* Task description:
Using the records below, repeat exactly the lines from the one holding "Select the leftmost C node in the bottom row" through the one holding "Image resolution: width=296", both ends included, and no others.

* Source records:

——

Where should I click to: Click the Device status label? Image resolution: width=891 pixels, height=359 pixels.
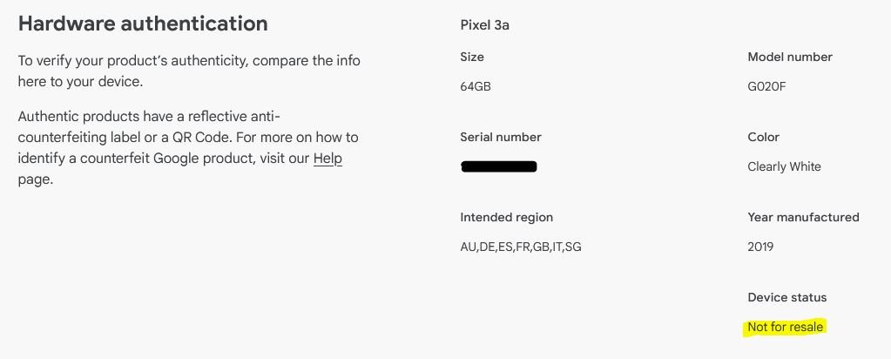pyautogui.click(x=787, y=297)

——

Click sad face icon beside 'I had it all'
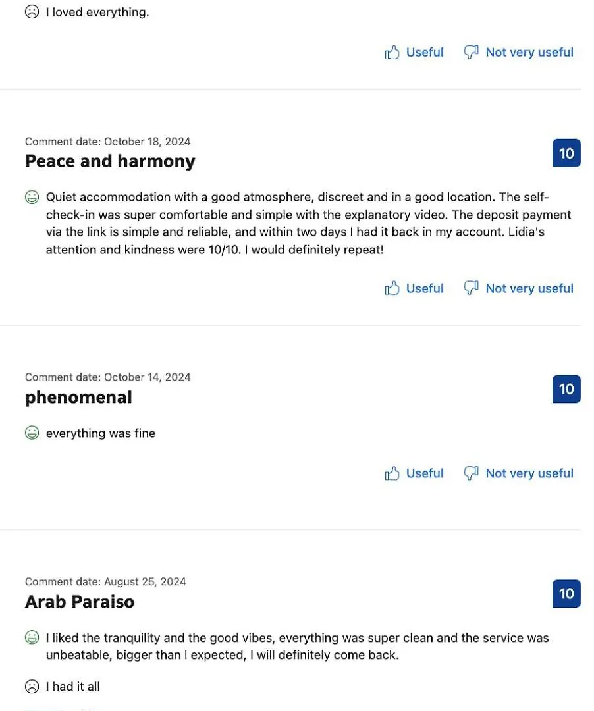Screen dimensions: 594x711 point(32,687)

——

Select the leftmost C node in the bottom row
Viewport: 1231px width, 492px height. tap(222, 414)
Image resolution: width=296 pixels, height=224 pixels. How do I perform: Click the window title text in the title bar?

——

* Solution for this exercise:
Select the leftmost C node in the bottom row
Viewport: 1231px width, 492px height. tap(222, 414)
Image resolution: width=296 pixels, height=224 pixels. How do I perform: Click the window title text in the title bar?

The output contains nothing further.